LncRNA PCAT6 mediates UBFD1 expression via sponging miR-545-3p in breast cancer cells

Abstract

Background

LncRNA PCAT6 has been shown to involve in carcinogenesis of different tumors. In this study, we investigated underline mechanism by which PCAT6 promoted breast cancer cell progression.

Methods

RIP was used to identify lncRNAs associated with IMP1. Bioinformatics assays were used to predict potential miRNAs that interact with PCAT6 and mRNAs that are targeted by miR-545-3p. RNA-seq and RT-qPCR were used to analyze differential expression of lncRNAs and miRNA-targeted genes. Luciferase reporter and RNA pull-down assays were performed to identify the molecular interactions between PCAT6 and individual miRNAs.

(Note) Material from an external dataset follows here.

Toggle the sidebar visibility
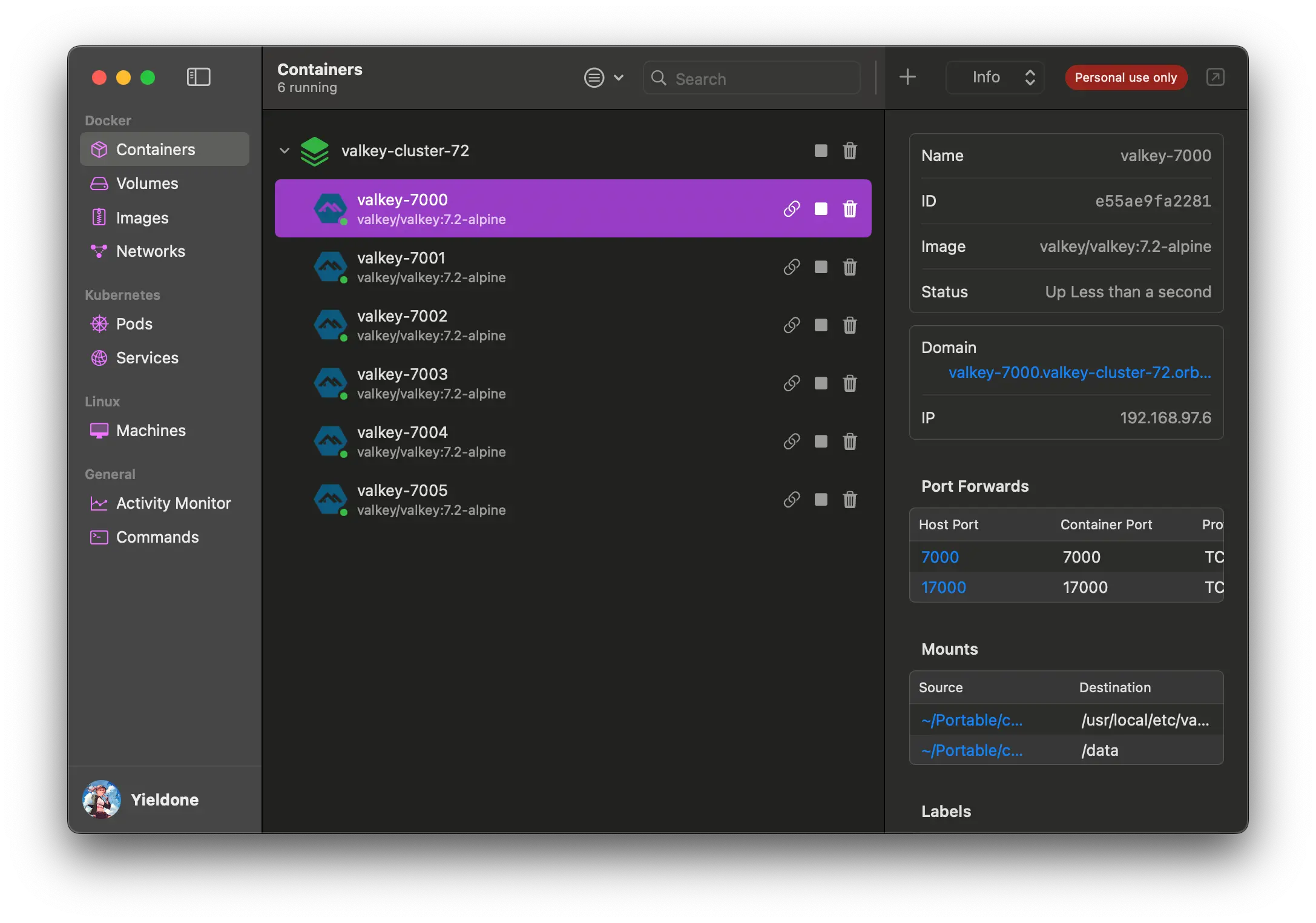 (198, 77)
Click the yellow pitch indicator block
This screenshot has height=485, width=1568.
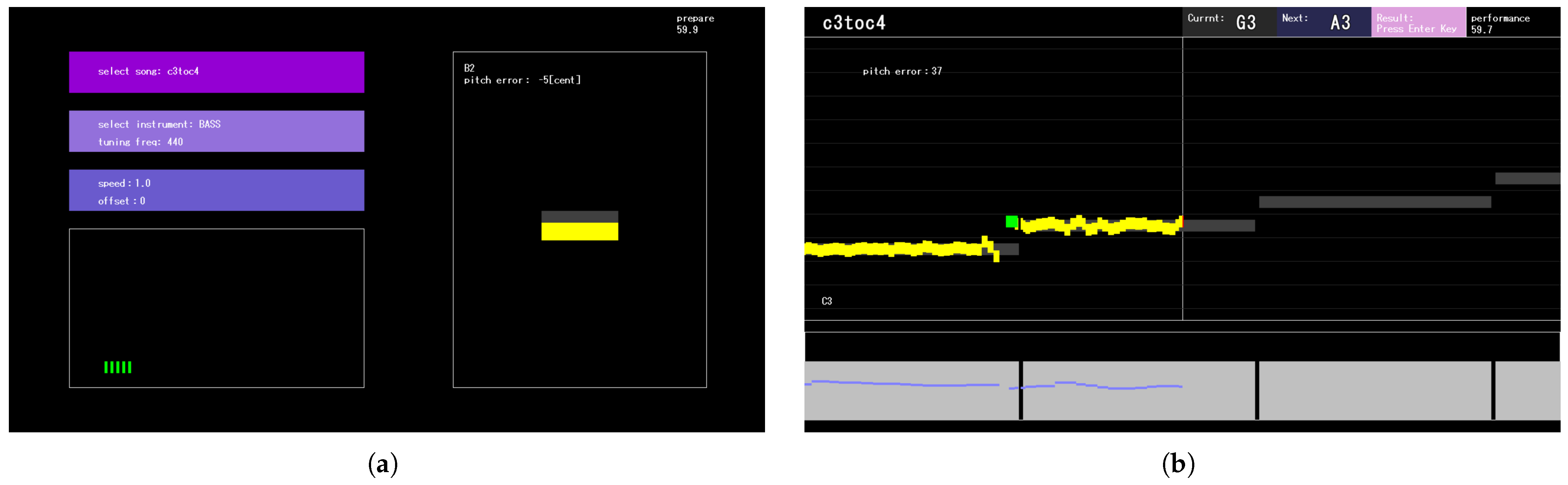pyautogui.click(x=579, y=232)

The role of PCAT6-mediated cell proliferation and invasion were tested by CCK-8 and transwell assays following loss-of-function and gain-of-function effects.

Results

We identified that PCAT6 is one of the lncRNAs that associated with IMP1. PCAT6 not only binds to IMP1, but also acts as a ceRNA to interact with multiple miRNAs, including miR-545-3p. Binding of IMP1 destabilized PCAT6, while competitive interaction with miR-545-3p allowed PCAT6 to positively regulate UBFD1 expression. Silencing UBFD1 mRNA could effectively rescue PCAT6-induced cell proliferation and invasive abilities.

Conclusions

Our study provided evidence that PCAT6 activates UBFD1 expression via sponging miR-545-3p to increase carcinogenesis of breast cancer cells. Based on the nature of UBFD1 as a polyubiquitin binding protein, our study suggested that ubiquitin pathway might contribute to breast cancer progression.